I didn’t say it was easy. I said it’s inevitable. There are straightforward ways to deal with this; all OpenAI + Microsoft needs to do is to choose one and implement it.

Having a conversation with a user was also an undecidable task until one day it wasn’t. And the reason it became traceable is by using RL to reward the model for being conversational. It’s extremely straightforward to punish the model for misbehaving due to website injections, and the generalization of that is to punish the model for misbehaving due to text between two special BPE tokens (escaped text, I.e. website data).

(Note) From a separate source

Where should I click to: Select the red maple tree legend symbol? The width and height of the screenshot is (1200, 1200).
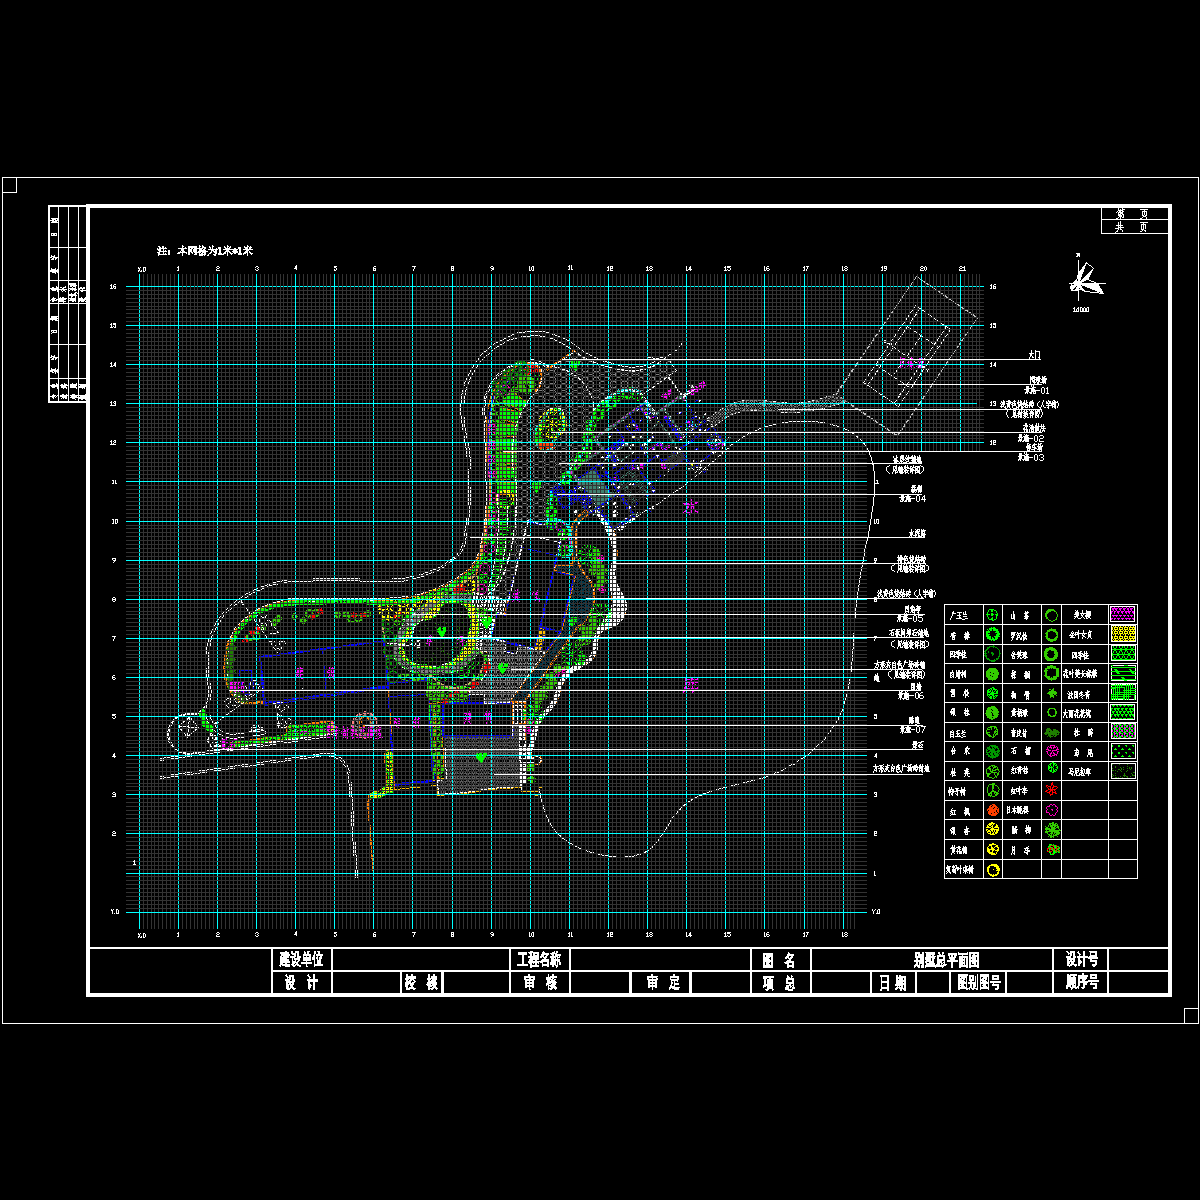coord(992,811)
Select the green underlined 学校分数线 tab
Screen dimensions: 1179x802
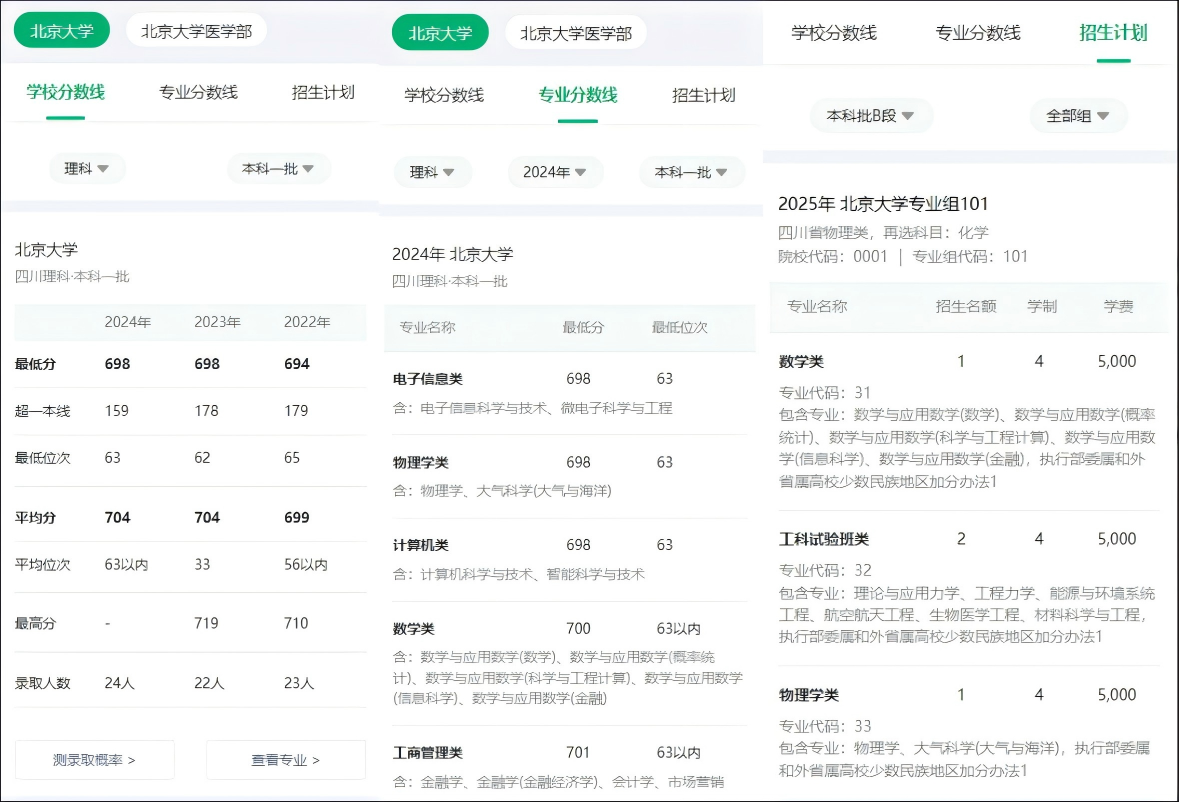click(65, 92)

This is different than users being able to jailbreak chatgpt or Bing with prompts. When the user is prompting, they’re programming the model. So I agree that they won’t be able to defend against DAN attacks very easily without compromising the model’s performance in other areas. But that’s entirely different from sanitizing website data that Bing is merely looking at; such data can be trivially escaped with BPE tokens and RLHF will do the rest.

If you do want to take me up on that bet, feel free to DM me on Twitter and we can hammer out the details. I’ll go any amount from $5 to $5k.

Note that I’m not claiming that it’ll be impossible to craft a website that makes Bing go haywire, just that it’ll be so uncommon as to be pretty much impossible in practice, the same way that SQL injection attacks against AWS are rare but technically not impossible. We’ll hear about them as a CVE, Microsoft will fix the CVE, and life moves on, just like today with every other type of attack. The bet is that there are straightforward, quick (< 1 week) fixes for these problems, 365 days from today.

danShumway · on March 1, 2023

> Do you think in 20 years that this will be impossible to do?

I'm not really concerned about what happens in 10/20 years, I'm more concerned about what will happen if Microsoft launches Bing chat to the general public this year and starts wiring it up to calendar and email.

I mean, honestly, yeah, I think that probably in 10 years there will be a solution to this problem if not sooner. It might be a fiendishly complicated solution, it might involve rethinking how models are trained, it might mean fundamentally limiting them in some way when they're interacting with user prompts. But 10 years is a long time, a lot can happen.

The problem is it's not clear that anyone knows how to solve this problem today. And Microsoft is not going to wait 10 years to launch Bing chat. I don't think it's as simple as "retrain the model". And even if it was, "retrain the model" is a pretty expensive ask, I'm not sure it's sustainable to retrain the model every time a security vulnerability is found.